EXERCISE PROMPT:
In the listing below, find the line containing "Viewport: 1456px width, 817px height." and the line containing "Open 'Kies taak", then copy exactly everything from the first through the second, except the pictures.

INFORMATION:
· · ·

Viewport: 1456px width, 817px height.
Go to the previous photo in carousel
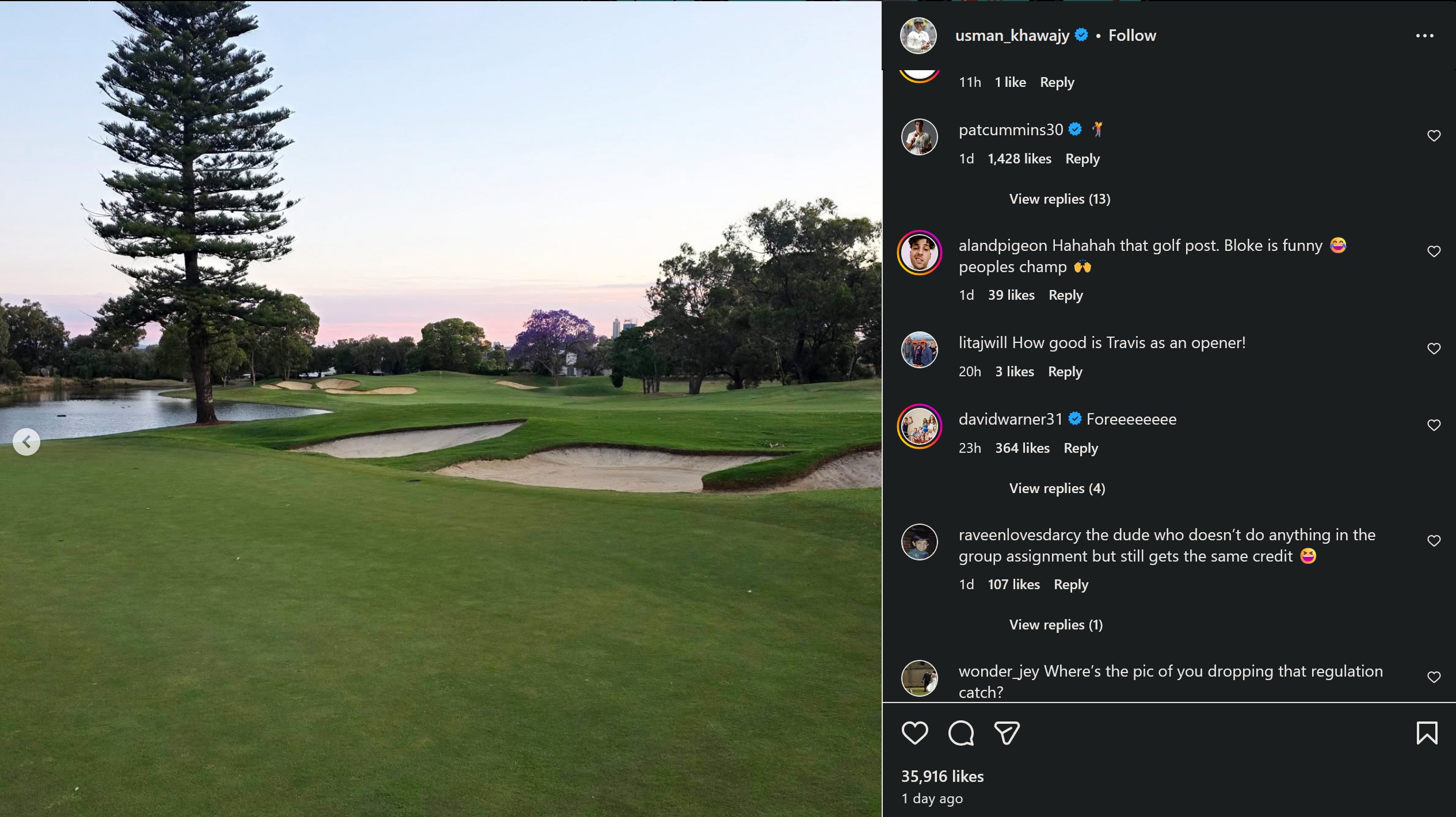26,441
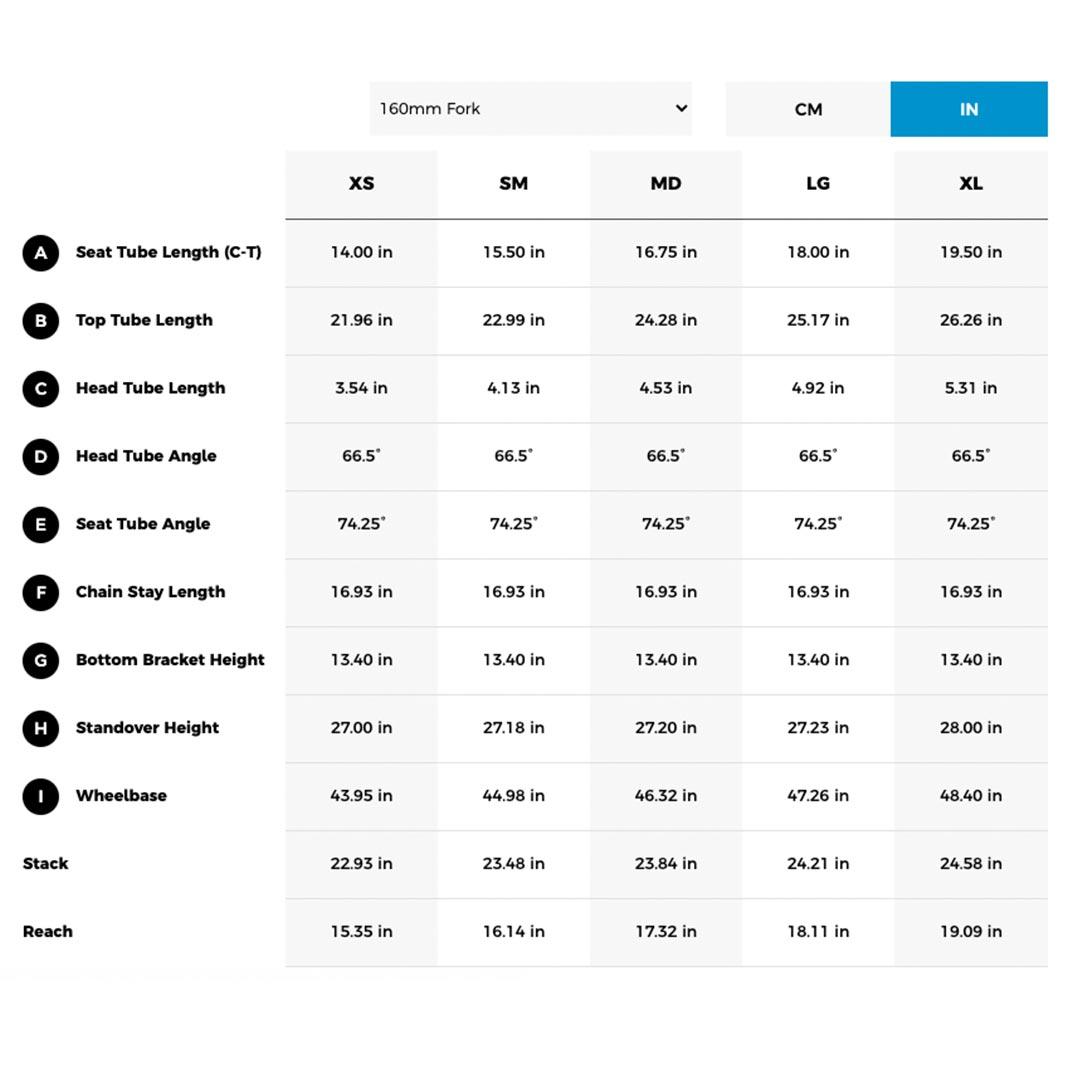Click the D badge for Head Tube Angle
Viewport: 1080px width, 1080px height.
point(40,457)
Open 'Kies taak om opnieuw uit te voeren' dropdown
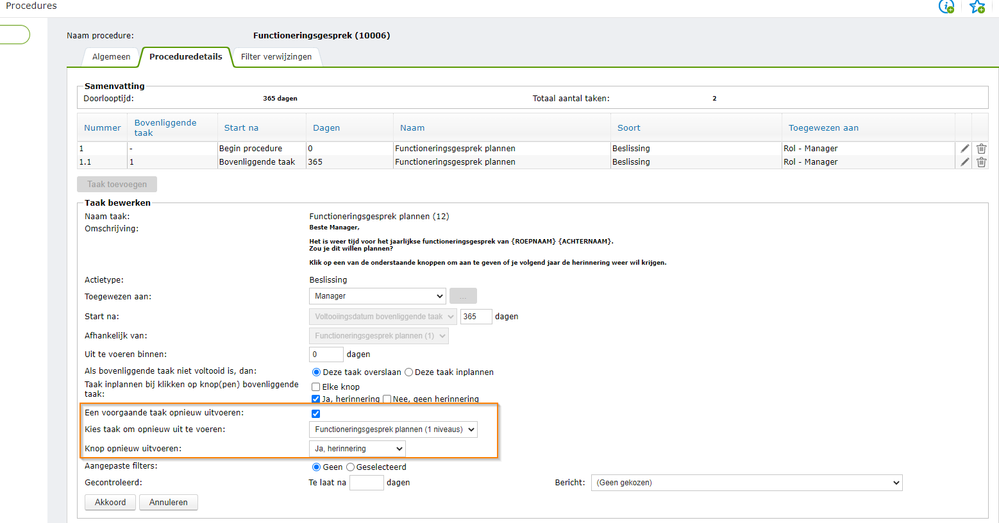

· · ·

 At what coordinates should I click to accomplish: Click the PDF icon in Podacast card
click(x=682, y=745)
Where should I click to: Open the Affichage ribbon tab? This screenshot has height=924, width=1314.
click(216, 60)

· · ·

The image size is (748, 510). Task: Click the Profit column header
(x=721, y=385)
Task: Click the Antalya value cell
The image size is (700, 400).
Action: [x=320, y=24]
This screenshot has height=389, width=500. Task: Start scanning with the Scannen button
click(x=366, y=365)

· · ·

YOUR RESPONSE:
Viewport: 1456px width, 817px height.
Go to the previous photo in carousel
26,441
Click the D badge for Head Tube Angle
Viewport: 1080px width, 1080px height.
point(40,457)
Open 'Kies taak om opnieuw uit te voeren' dropdown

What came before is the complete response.